■ Quoted text
==============================

Yet Trudeau and the didactic, earnest Carter were not soulmates; it was
said that Trudeau preferred the easygoing skiing companionship of the
unintellectual but solid Ford and regretted the departure of Ford's and
Nixon's brilliant secretary of state, Henry Kissinger. One of the perks in
being prime minister was that one could command occasional performances
from Dr. Kissinger, listening to the secretary range over the state of the
world. Kissinger, who liked a good audience, called Trudeau "elegant,
brilliant, enigmatic, intellectual," words that he might have applied to
himself.

Kissinger was the apostle of détente between the Communist and anti-
Communist powers, and the architect of the American breakthrough in
relations with China. These were policies that Trudeau approved, and
through the 1970s he seems to have been generally content with the balance
of power between East and West. The balance was never entirely stable. The
American defeat in Vietnam for a time deterred the United States from an
active foreign policy, and it encouraged the leaders of the Soviet Union to
believe that time as well as great historical Marxist forces were on their
side. When in 1979 the Soviet Union invaded Afghanistan and in 1981 when
the Communist government of Poland proclaimed martial law Trudeau was
reluctant to draw conclusions. When Carter began to rearm, Trudeau was
mute, and when Carter organized a boycott of the 1980 Olympics in Moscow,
Trudeau was slow and obviously unwilling to go along with him.

Yet at the same time Trudeau, and Canada, went along with NATO's decision
to respond to the forward placement of Soviet missiles with missile
deployments of its own. When the time came to test American cruise
missiles, which were part of the deployment, Trudeau had no hesitation in
lending Canadian air space, dismissing opposition from the Canadian peace
movement as uninformed. (Officials around Trudeau regarded the peace
movement as at best unbalanced and uncritical of the Soviet Union, and at
worst Soviet-inspired.)

==============================

■ Exercise material

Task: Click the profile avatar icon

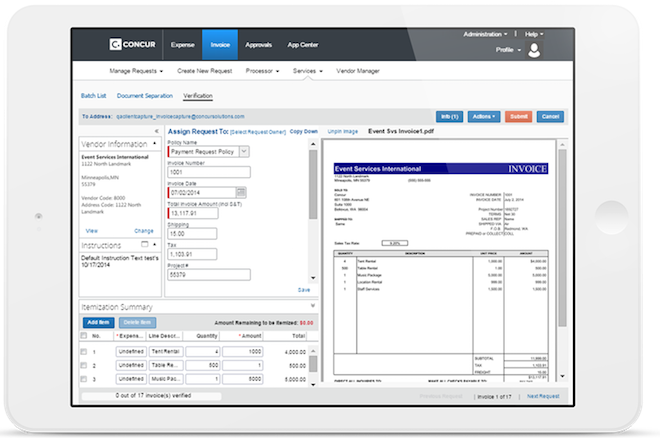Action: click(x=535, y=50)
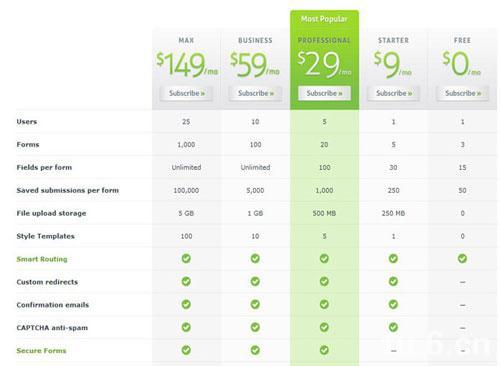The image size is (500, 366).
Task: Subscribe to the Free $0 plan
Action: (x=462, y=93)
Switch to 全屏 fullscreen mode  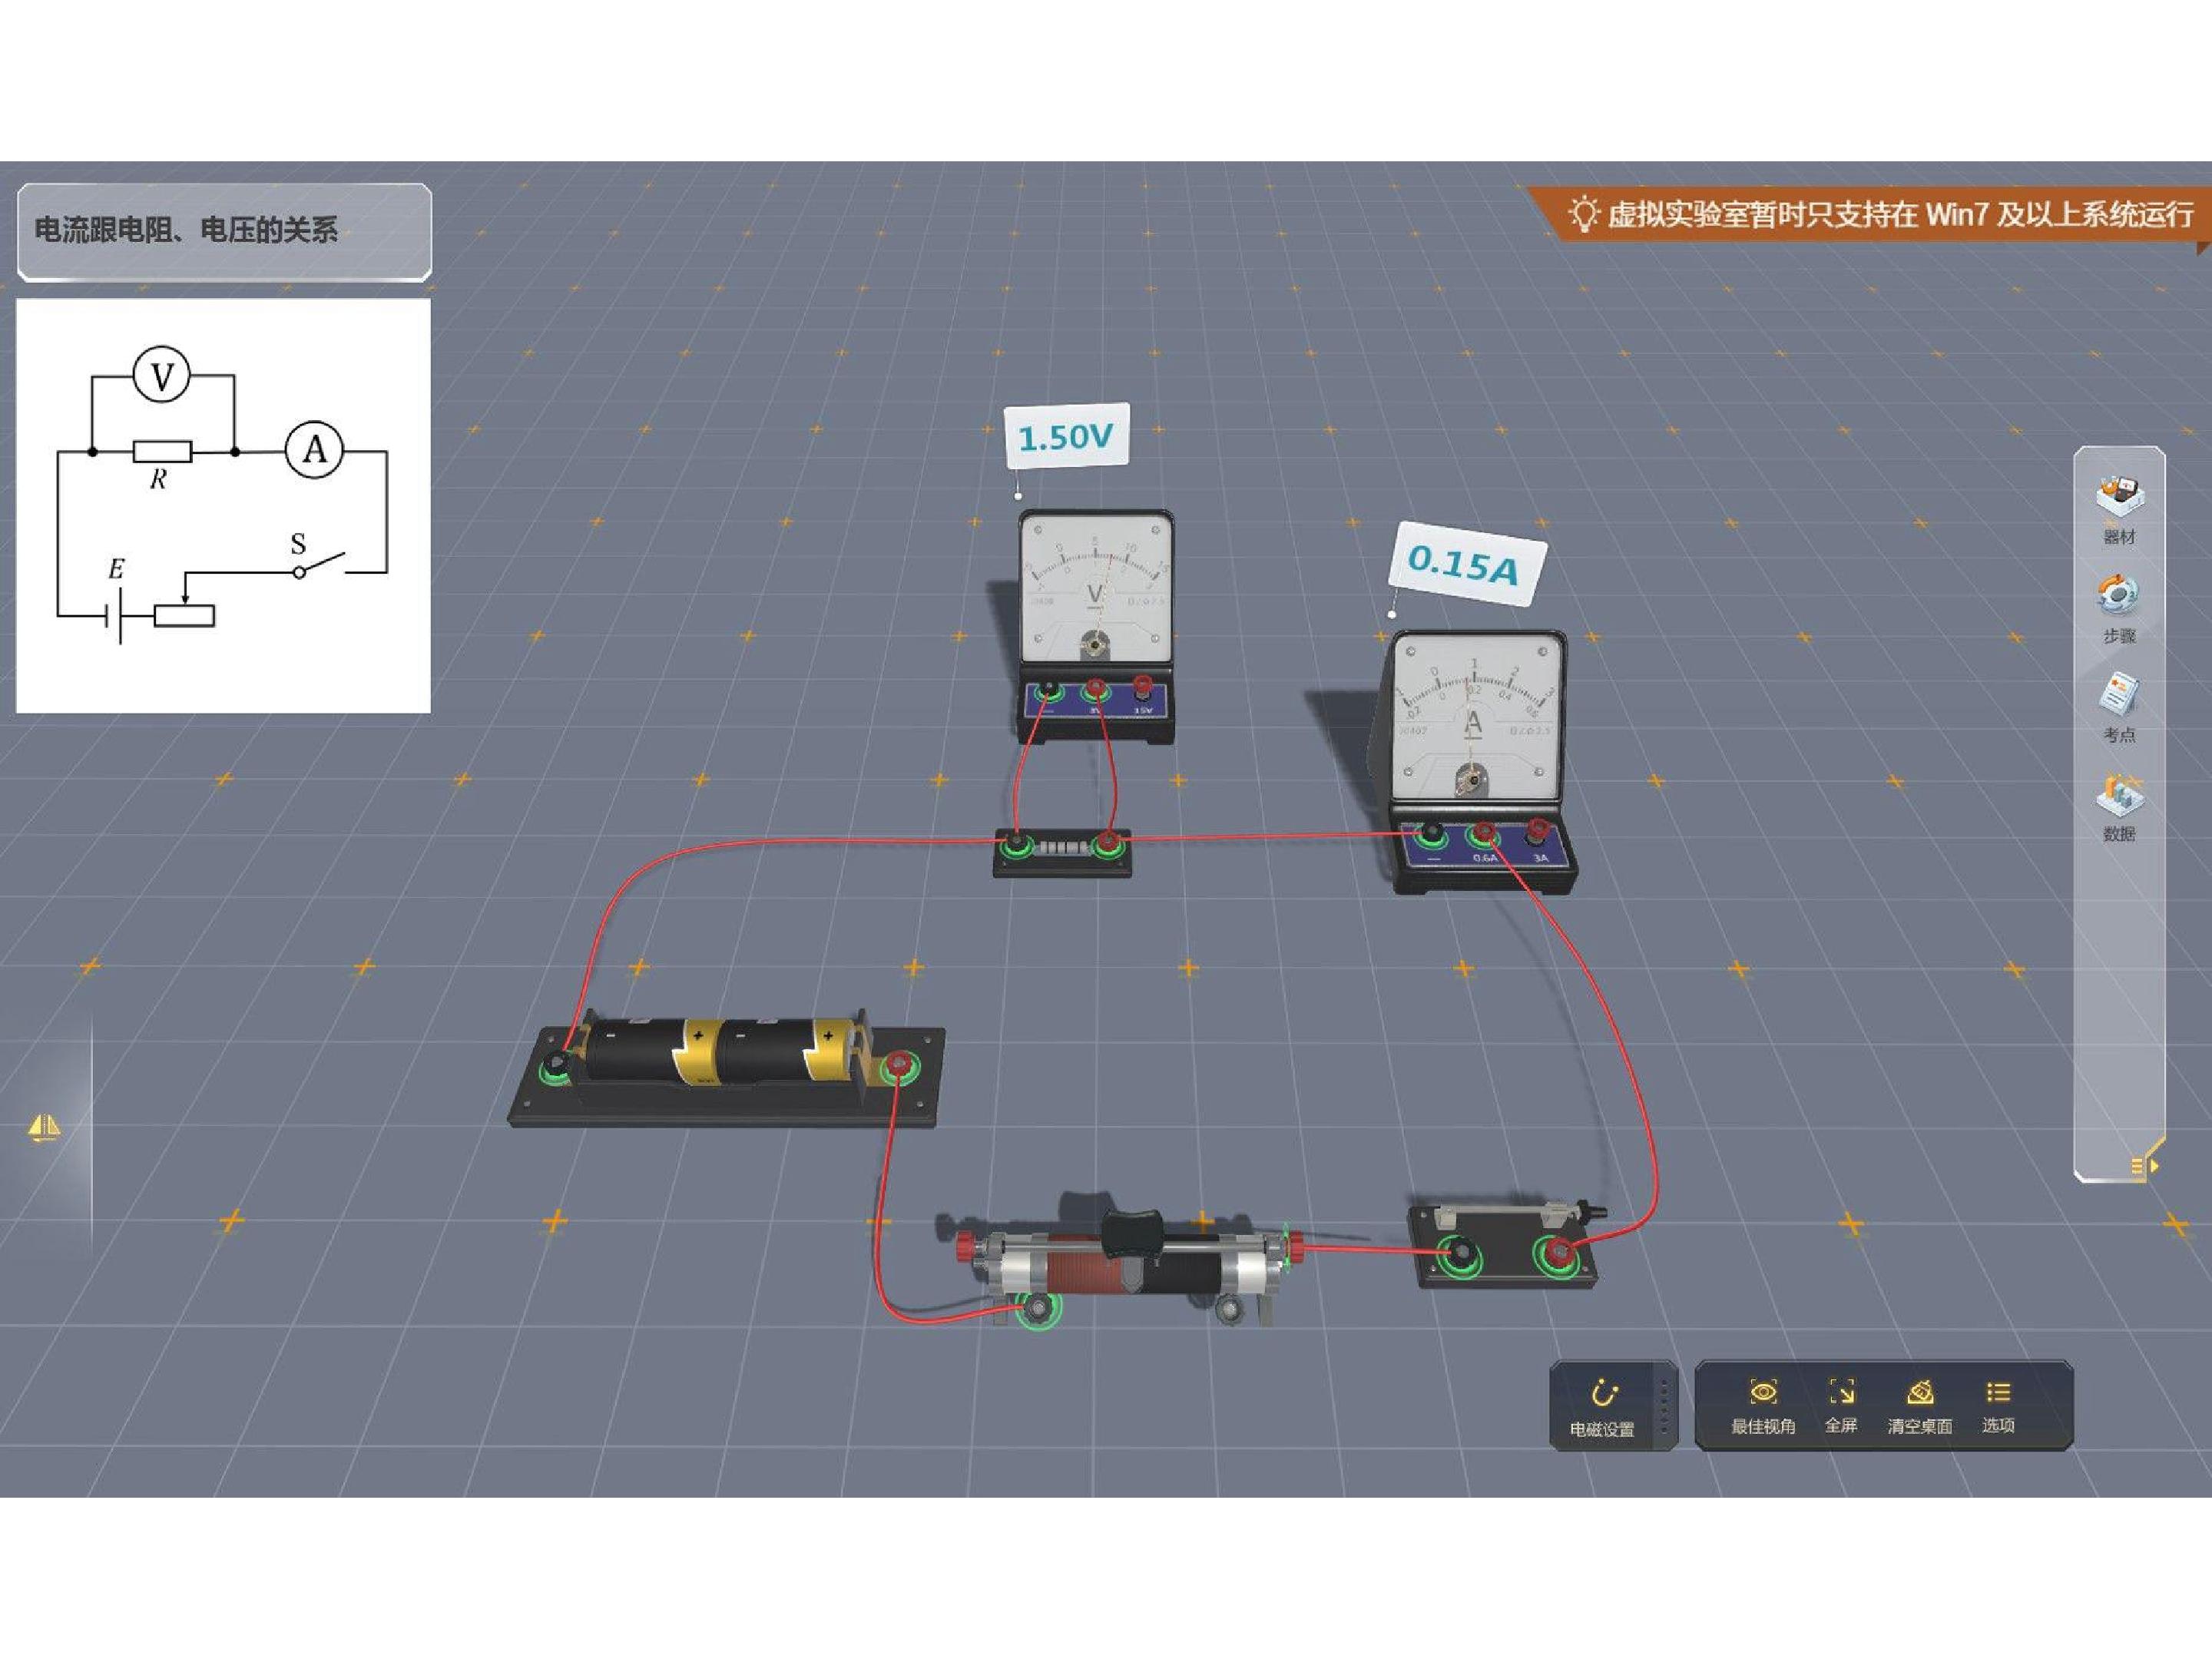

==============================

■ Tasks and exercises
1 > Copy all of the records above line for line, and leave the pictures out of your copy.
2 > Pick up the text about Trudeau's foreign policy after its last sentence and carry it on.

■ Task answers
1 >
Task: Click the profile avatar icon

Action: click(x=535, y=50)
The image size is (500, 366).
Task: Subscribe to the Free $0 plan
Action: (x=462, y=93)
Switch to 全屏 fullscreen mode  

2 >
Carter was swept away in the American election of 1980. His successor was
no liberal and no intellectual: Ronald Reagan, the former movie actor and
governor of California, and the standard bearer of the right wing. Trudeau
and Reagan failed to get along. Reagan was a man of grand visions; he had
little interest in details and none at all in arguments, even of the kind
Trudeau had had with Nixon. Reagan's staff organized his meetings with
foreigners so as not to expose their chief to contradiction or argument,
knowing that if it ever came to illustrating his argument Reagan would not
know what to say. When Reagan visited Ottawa, time was set aside to discuss
important world issues. When the agenda got to Arab-Israeli relations,
Reagan launched into a five-minute joke about the misadventures of two
Israeli soldiers who fell asleep while on patrol. When they woke up they
were surrounded by the Egyptian army. Knowing there was a bounty for each
prisoner they brought in, one Israeli turned to the other and said, "look,
we're rich." Pleased with his punch line, Reagan sat back. "You should have
seen Trudeau's face," a witness later said. On another occasion, after a
Group of Seven meeting, Trudeau paced in the garden with his foreign
minister. "Grade Two," he said of Reagan's performance. "Grade Two."
Convinced that Reagan was not a serious person, and alarmed by his
assertion that the Soviet Union was "an evil empire," Trudeau began to
worry that he might actually bring on a confrontation with the Soviets, and
a nuclear war.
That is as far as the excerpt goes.